* [PROBLEMS TO WORK ON]:
a) Reproduce the part of the compressed Btrees post that begins at the words "Olly Betts olly" and stops after the words "compressed).".
b) According to the compressed Btrees post, why is support for Z_RLE commented out in the patch? Answer in one to three sentences.
c) In the compressed Btrees post, which tags added to the record table will quartz try to compress with zlib when record_compress exists?

* [QUOTED PASSAGE]:
.....

[Xapian-discuss] Compressed Btrees

Olly Betts olly at survex.com
Thu Dec 9 01:05:23 GMT 2004


I've been working on allowing Btree tags to be compressed using zlib,
and it's now working sufficiently well that some external testing would
be useful (a patch to xapian-core 0.8.4.0 is attached).

What I've done is to find a bit in the Btree key header which is always
0 at present.  Now it is set to 1 if the tag value has been compressed
with zlib.  So the patched code can read existing databases (but new
databases won't be readable with the new code if any tags have been
compressed).

I originally intended this to be used for compressing the document data
(which is stored in the record Btree).  But my experiments so far suggest
it's also worth compressing at least the termlist.

So you can experiment, the patch looks for two files per Btree to decide
whether to compress and how to compress.  For the record btree (which
currently uses record_DB, record_baseA, and record_baseB) these files
are record_compress and record_compress_strategy.

If record_compress exists, then quartz will use zlib to try to compress
any tag added to the record table which is more than 4 bytes long.

If record_compress isn't empty, then the contents are used as a dictionary
to seed compression.  So for the record table, putting in a typical record
will improve the compression achieved.

If record_compress_strategy exists, the first byte is read to determine
the compression strategy which zlib will be told to use:

* "F" or "f" : Z_FILTERED
* "H" or "h" : Z_HUFFMAN_ONLY

Otherwise Z_DEFAULT_STRATEGY is used.

The zlib documentation explains this in more detail, but Z_FILTERED tailors
the compression to look less for string matches, which better suits streams
of numbers - in my test Z_FILTERED is the best fit for the postlist table.

Z_HUFFMAN_ONLY only does Huffman encoding.  Newer versions of zlib also
support Z_RLE for run-length encoding, but that's not well suited to the
data in quartz (at least not with the current formats) so that is commented
out in the patch.

The easiest and quickest way to see how well the compression works is to
create a directory with suitable *_compress and *_compress_strategy files
and use quartzcompact to copy a typical quartz database into this directory.
This will neatly (re)compress it to use your chosen settings!  For a fair
size comparisson, you should also run the database through quartzcompact
with no zlib compression enabled.

Here are tests on an old muscat 3.6 database with containing 266078 web pages
(mostly used because it's the largest I had to hand).  This was done before
I had the dictionary support working, so no dictionaries.  Note that this
database has no positional information and no values.

.....

* [MATERIAL]:
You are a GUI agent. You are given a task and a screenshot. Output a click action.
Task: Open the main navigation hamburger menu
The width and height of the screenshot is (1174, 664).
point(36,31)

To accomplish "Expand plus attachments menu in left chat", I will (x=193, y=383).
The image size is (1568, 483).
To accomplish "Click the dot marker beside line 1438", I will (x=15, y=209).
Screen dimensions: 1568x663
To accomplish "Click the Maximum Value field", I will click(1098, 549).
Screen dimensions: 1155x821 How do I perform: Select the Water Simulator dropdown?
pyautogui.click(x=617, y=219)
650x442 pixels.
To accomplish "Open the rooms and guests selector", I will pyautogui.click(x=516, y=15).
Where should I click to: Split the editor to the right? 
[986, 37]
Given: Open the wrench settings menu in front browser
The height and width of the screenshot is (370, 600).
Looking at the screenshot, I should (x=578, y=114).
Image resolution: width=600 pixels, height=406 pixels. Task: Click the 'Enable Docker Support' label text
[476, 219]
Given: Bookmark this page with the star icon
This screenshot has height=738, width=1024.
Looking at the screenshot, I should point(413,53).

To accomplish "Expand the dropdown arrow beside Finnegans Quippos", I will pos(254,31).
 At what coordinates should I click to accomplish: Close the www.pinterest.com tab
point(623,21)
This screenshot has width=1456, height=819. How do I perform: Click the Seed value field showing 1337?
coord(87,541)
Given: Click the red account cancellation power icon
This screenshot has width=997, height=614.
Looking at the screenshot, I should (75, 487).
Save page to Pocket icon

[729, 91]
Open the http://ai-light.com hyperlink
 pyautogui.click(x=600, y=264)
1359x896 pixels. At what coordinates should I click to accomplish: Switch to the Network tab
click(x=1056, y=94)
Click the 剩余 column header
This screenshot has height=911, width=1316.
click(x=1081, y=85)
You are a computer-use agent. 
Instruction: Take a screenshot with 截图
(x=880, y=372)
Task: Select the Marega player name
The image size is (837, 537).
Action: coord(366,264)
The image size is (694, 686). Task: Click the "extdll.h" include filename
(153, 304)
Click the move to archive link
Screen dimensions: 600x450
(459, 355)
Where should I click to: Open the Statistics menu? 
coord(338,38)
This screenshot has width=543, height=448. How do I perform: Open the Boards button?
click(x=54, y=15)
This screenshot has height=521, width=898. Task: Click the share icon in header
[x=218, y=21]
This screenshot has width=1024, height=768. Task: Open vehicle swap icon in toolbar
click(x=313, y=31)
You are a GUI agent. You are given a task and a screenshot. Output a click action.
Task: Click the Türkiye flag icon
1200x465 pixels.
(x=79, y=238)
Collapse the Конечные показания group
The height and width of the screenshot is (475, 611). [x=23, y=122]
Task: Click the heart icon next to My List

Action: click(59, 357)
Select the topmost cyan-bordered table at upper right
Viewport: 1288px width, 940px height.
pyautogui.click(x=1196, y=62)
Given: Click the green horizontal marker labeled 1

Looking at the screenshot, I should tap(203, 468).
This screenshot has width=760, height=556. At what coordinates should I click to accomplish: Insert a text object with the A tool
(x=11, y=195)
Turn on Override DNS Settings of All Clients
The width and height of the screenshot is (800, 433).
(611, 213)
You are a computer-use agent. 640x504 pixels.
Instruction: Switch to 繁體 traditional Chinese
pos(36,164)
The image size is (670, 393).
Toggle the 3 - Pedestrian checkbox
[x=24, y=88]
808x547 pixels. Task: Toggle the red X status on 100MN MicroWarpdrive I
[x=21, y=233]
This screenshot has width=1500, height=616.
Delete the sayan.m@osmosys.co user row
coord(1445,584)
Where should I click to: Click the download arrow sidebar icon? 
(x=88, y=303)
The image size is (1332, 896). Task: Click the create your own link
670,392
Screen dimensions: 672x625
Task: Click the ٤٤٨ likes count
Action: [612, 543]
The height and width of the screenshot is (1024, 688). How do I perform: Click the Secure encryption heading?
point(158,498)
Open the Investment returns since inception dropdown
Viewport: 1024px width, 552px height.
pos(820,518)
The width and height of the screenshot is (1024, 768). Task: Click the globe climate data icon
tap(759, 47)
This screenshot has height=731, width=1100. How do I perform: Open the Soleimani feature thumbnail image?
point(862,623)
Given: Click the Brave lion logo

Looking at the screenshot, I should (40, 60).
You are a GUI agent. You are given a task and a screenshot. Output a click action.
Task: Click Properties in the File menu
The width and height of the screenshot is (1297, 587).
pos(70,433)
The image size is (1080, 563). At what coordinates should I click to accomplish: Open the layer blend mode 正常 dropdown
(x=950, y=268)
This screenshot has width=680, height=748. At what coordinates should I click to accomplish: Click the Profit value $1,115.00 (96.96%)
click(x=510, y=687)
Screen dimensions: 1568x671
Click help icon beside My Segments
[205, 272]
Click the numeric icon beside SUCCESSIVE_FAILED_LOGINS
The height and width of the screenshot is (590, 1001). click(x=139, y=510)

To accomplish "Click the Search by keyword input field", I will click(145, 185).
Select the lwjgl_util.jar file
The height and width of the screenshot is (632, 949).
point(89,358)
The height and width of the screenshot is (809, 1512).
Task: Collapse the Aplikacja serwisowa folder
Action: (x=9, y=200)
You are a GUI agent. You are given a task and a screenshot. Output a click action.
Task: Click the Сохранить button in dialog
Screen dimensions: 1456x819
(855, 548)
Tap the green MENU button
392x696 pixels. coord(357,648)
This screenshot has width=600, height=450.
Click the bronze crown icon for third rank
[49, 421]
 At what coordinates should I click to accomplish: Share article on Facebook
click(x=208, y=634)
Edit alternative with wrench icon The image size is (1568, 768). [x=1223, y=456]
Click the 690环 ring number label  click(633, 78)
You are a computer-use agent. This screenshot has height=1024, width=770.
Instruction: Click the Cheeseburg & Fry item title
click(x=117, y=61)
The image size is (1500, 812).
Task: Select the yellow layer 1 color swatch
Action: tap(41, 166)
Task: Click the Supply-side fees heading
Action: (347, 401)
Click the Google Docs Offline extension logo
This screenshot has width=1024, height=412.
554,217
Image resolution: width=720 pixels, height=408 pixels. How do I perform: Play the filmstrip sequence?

.....

* [RESULTS OF THE TASKS]:
a)
Olly Betts olly at survex.com
Thu Dec 9 01:05:23 GMT 2004


I've been working on allowing Btree tags to be compressed using zlib,
and it's now working sufficiently well that some external testing would
be useful (a patch to xapian-core 0.8.4.0 is attached).

What I've done is to find a bit in the Btree key header which is always
0 at present.  Now it is set to 1 if the tag value has been compressed
with zlib.  So the patched code can read existing databases (but new
databases won't be readable with the new code if any tags have been
compressed).

b) Z_RLE is commented out because run-length encoding is not well suited to the data in quartz, at least with the current formats.

c) Any tag more than 4 bytes long.